### Provided text
What can we learn from this? My readers are mature adults, who expect to be in their final phase of development. Yet throughout an individual’s life the person can somehow find themselves in a period of “sohu” spiritual chaos. The Torah teaches us don’t worry. Raise your head and open your spiritual eyes towards Hashem and look to Him for support. Start again and persist forward. Relook at your character, your daily life. And through Torah learning and Torah living you’ll again get back on the right path and the spiritual growth of the mature adult, the final Torah phase of Creation.

Thursday, September 16, 2010

Confession - Leaving Our Spiritual Hideouts

The central underlying concept of the Yom Kippur liturgy is constant Vidui or Confession. The “oshamnu bogadnu” Vidui, the constant “al cheits” again and again, and “sholosh esrei midos of Hashem Hashem”. What is the purpose of all these verbal confessions? I know what I did! Hashem knows what I have done! Why is verbalization of what I have done wrong such a critical requirement in the Yom Kippur process of T'shuva Repentance and Slicha V’Kaporoh Forgiveness and Atonement? One simple understanding is that Vidui helps a person to clearly express his mistakes and to clearly accept his wrongdoing as fact, in order to strengthen one's commitment for change, the raison d’ĂȘtre for T’shuva.


But there is another deeper understanding of a verbal Vidui. The Rambam in discussing halachos of T'shuva asks how does one know if he has successfully undergone the process of T'shuva? The Rambam says the ideal way is if a person undergoes the same situation and an opportunity shows up to transgress and the person overcomes and does not transgress. But the question is what happens if the test does not occur? Does the person need to actually live through the same temptation and overcome it in reality or is it enough that he has reached a level of T'shuva that if such a situation would occur he would not transgress? The Rambam answers that as long as Hashem can say testimony that a person has built up the strength to resist the temptation this is sufficient and you do not need to relive it. The Rabeinu Yona says something similar. When a person develops an awe of Hashem that can contain his negative inclination it is sufficient for T'shuva.

### Given entries
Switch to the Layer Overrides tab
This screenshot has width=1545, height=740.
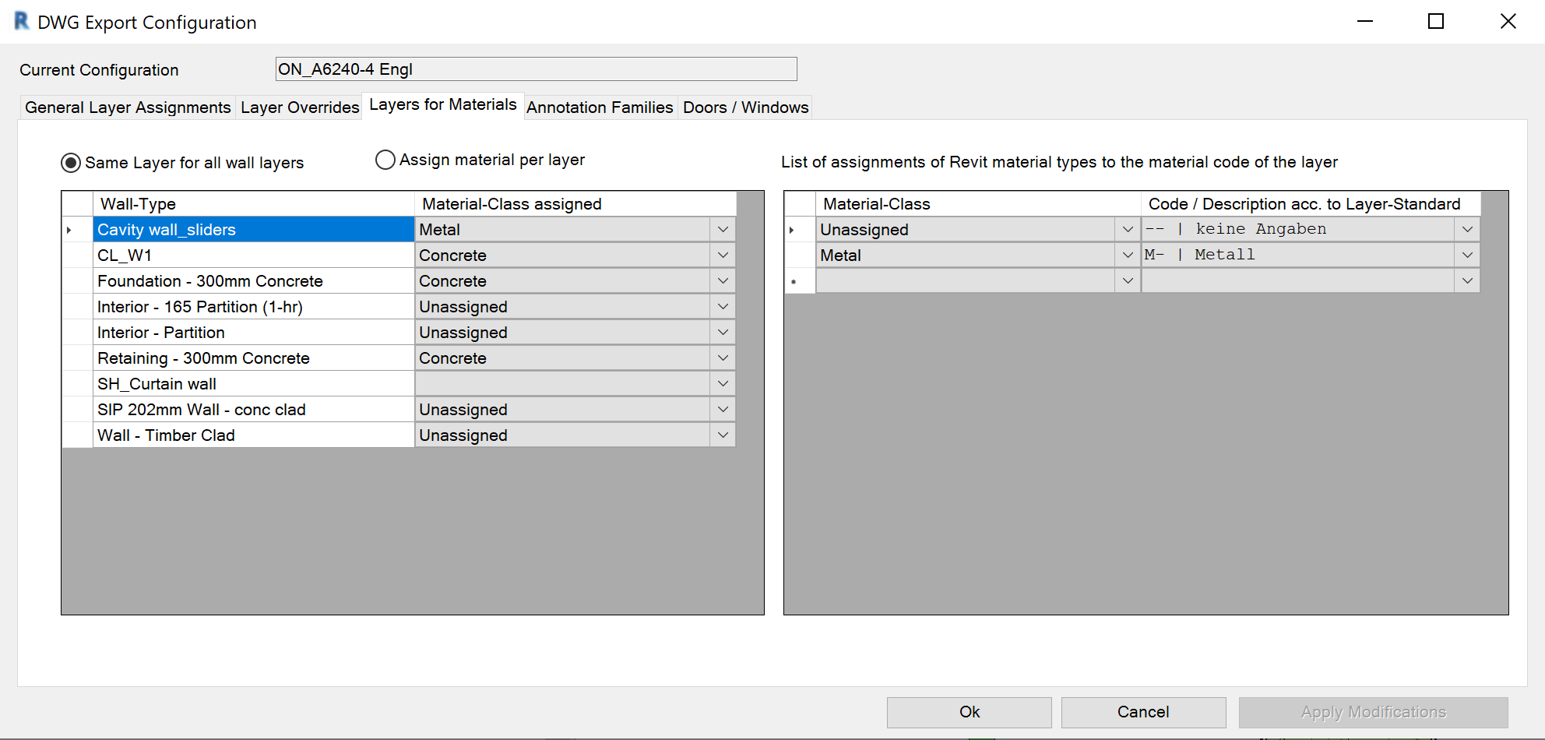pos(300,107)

==

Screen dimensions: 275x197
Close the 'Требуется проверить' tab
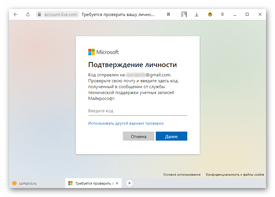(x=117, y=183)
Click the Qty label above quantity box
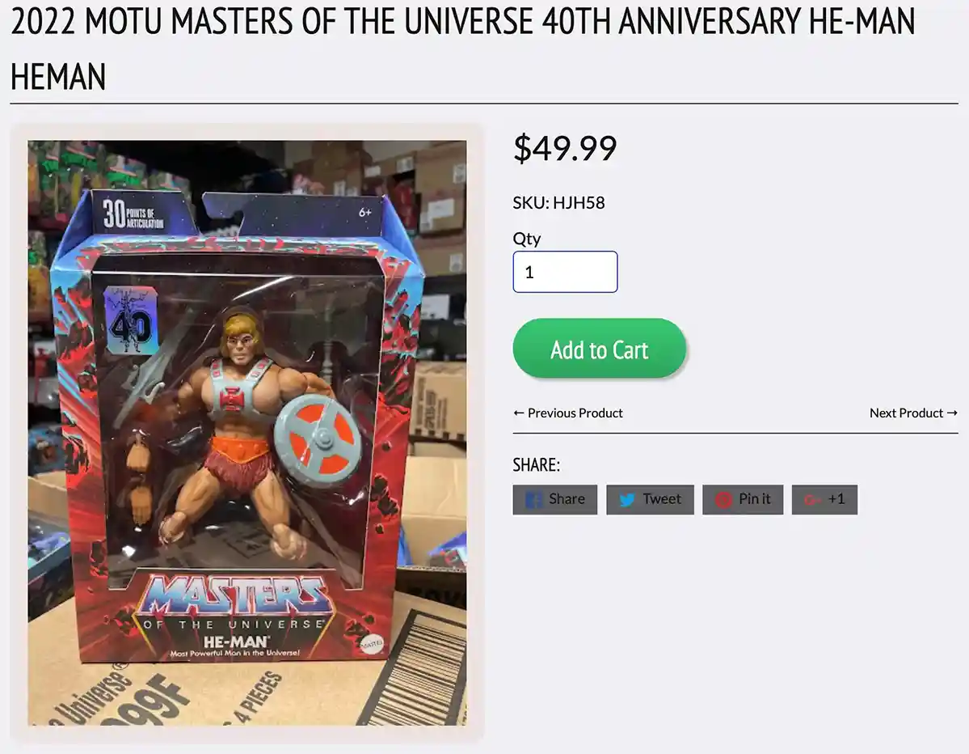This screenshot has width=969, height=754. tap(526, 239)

### Stated problem
In the Yom Kippur confession text, what does the Rambam call the ideal way to know that one has successfully gone through T'shuva?

### Final result
The person faces the same situation, an opportunity to transgress comes up, and he overcomes it and does not transgress.